Drie kilometer verder landinwaarts verheft zich de tegenwoordig nogal kale Piano della Civita, een heuveltop van ongeveer 135 hectare, die tot in de laat-Romeinse tijd continu een stedelijk karakter droeg. De enige getuigen daarvan zijn nog de resten van de stadsmuur en de noordelijke poort – en de imposante grondvesten van de reusachtige Ara della Regina-tempel. Van het timpaan van dit bouwwerk stamt ook het beroemde terracottareliëf met de twee gevleugelde paarden uit de 4de eeuw v. Chr.
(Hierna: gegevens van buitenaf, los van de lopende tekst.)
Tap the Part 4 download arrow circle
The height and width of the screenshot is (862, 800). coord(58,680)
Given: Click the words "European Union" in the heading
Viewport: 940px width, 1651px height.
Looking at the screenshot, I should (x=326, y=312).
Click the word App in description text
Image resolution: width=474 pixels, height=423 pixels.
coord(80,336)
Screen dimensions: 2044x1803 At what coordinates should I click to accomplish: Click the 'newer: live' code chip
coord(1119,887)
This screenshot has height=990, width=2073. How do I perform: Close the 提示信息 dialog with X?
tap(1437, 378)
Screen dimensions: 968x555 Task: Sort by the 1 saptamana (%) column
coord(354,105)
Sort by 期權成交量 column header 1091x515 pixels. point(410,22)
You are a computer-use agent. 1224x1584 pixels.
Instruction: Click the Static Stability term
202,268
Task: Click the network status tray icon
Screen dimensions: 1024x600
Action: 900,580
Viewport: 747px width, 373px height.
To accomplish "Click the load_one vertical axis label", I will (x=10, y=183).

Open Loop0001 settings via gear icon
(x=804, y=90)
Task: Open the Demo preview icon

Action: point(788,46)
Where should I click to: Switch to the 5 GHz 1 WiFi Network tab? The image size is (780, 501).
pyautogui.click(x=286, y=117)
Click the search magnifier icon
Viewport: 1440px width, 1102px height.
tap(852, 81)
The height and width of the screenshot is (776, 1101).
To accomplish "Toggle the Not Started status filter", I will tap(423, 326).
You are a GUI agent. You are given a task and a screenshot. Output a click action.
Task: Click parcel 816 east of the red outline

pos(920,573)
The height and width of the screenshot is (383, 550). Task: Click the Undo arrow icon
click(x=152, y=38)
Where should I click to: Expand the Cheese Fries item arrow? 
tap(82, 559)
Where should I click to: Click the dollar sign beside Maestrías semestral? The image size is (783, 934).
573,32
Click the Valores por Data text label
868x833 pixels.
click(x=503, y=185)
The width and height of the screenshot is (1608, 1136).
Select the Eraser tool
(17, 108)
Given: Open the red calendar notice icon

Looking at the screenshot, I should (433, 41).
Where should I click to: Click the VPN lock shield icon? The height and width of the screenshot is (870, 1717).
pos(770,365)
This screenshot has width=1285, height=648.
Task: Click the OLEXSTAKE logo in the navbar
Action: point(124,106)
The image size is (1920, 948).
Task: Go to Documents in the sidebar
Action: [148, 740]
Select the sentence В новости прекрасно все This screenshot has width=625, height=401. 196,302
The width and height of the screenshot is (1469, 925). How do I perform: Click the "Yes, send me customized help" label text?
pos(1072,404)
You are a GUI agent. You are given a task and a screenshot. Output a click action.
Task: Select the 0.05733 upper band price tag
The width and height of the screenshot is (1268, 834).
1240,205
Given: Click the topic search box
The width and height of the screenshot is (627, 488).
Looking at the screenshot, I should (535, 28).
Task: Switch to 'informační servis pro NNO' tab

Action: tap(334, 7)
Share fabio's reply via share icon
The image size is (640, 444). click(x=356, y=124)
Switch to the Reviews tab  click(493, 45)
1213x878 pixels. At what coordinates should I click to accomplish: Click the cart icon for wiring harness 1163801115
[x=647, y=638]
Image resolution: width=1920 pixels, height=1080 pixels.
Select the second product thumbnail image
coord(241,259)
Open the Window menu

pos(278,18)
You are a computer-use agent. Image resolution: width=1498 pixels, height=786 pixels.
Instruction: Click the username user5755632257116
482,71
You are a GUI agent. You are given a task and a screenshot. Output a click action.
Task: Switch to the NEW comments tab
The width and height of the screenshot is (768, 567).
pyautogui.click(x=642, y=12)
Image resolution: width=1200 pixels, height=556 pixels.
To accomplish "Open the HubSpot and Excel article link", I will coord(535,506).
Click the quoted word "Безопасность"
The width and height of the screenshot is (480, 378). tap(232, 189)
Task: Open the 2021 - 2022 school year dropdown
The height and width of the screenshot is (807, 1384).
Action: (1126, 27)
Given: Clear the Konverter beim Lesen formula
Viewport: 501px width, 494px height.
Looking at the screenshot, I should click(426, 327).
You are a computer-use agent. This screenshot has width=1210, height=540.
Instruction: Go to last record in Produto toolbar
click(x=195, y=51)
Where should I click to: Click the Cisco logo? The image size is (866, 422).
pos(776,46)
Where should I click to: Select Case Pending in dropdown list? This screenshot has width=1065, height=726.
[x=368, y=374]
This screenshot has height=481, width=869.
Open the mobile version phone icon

Vanaf de 7de eeuw v. Chr. diende de ongeveer zes kilometer lange heuvelrug van Monterozzi als dé necropolis van Tarquinia. Hier werden meer dan 60.000 grafkamers in het zachte maccogesteente uitgehouwen. Maar vier procent van deze graven was beschilderd. We hebben het dan over zo’n 150 grafkamers, aangelegd tussen het eind van de 7de en de late 3de eeuw v. Chr. Ze vertegenwoordigen met hun kleurenpracht en rijke iconografie een uniek kunstgenre in Etrurië. De afgebeelde banketten, jachttaferelen, dansen, wedijverende atleten en mythologische scènes geven ons allerlei informatie over het leven, de mode en de dodencultus van de Etrusken, waarbij stijl, schildertechniek, iconografie en wereldbeeld in de loop van een ruwweg vierhonderdjarige geschiedenis aanzienlijke veranderingen ondergingen.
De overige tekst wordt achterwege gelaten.